September 27, 2011

Photo of the Week: Sept. 27, 2011

HOW I GOT THE SHOT: It takes a tiny bit of chutzpah to walk into a small Judaica shop and start photographing items for sale. Nevertheless, I follow the rule that flattery will get you everywhere. By taking a sincere interest in my subject, in this case a table strewn with shofars of various sizes, colors and shapes, I opened the door to photo opportunity. This tactic works especially well when seeking permission to shoot a human subject whom you don't know. By first taking an interest in their activity and observing without photographing, you communicate that your intent is genuine and not merely exploitative.
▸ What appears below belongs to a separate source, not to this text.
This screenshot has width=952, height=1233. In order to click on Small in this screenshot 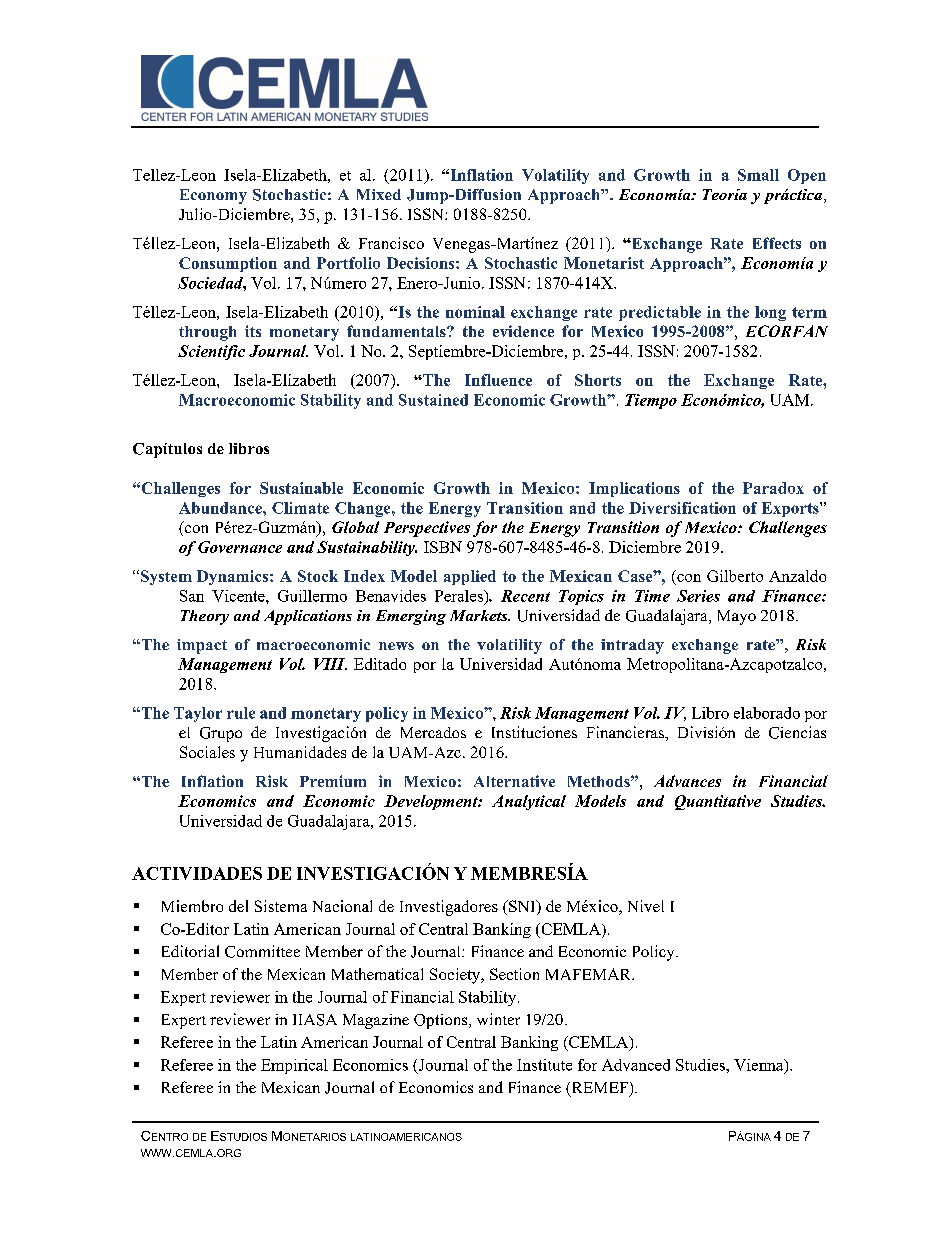, I will do `click(758, 175)`.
I like this shot because it veers from the traditional image we see at this time of year. In fact, there isn’t a single shofar in this photograph which is clearly visible in its entirety. At the same time, there are plenty of visual clues which clarify the subject. I chose to focus on the midsection of the large shofar which cuts across the middle of the frame to accentuate its textured surface. This shot was taken indoors with minimal available light, forcing me to use a wide aperture and squashing the depth of field. Yet the soft focus in and around the photo's central horn does not hinder the viewer's ability to wander the frame and ponder the inner composition – Kind of like what we do on Rosh Hashanah upon hearing the blasts of the shofar.

Shana Tova Umetuka. Wishing all of Am Yisrael a year of peace, blessings and the ability to appreciate the bounty in our lives.

Technical Data: Nikon D300, 18-200 zoom at 95mm, f6.3 @ 1/100th sec., ISO 400.

Photo of the Week: Sept. 15, 2011

HOW I GOT THE SHOT: Had I been wandering the desert with Moses and the Jewish people, I'd likely have stayed in the back of the pack, enjoying the new scenery in quiet contemplation. To me, the best route between two places is the one unexplored. And so I often find myself taking random turns onto dirt roads that lead in the general direction of my destination, frequently getting lost but often rewarded with new vistas to satisfy my creative thirst.

The road that climbs from Ein Boqeq and the Dead Sea to Arad is curvy and steep and one afternoon, stuck behind the ubiquitous, slow-moving Israeli truck, I spotted an intriguing sign pointing toward Masada and directed my car off road. I bumped along a rocky plateau for about 10 minutes when I came upon this majestic mountain stretched out before me with a perfect canopy of cumulous clouds. I found the high ground and grabbed my widest angle lens in order to capture the vastness of the setting. I would have preferred the whole rock formation to be sunlit, but the position of the sun that day caused a shadow to be formed by a nearby mountain. Sometimes, getting lost is the best path to a new discovery.

Technical Data: Nikon D70, 12-24 zoom at 12mm, f13 @ 1/80th sec., ISO 200.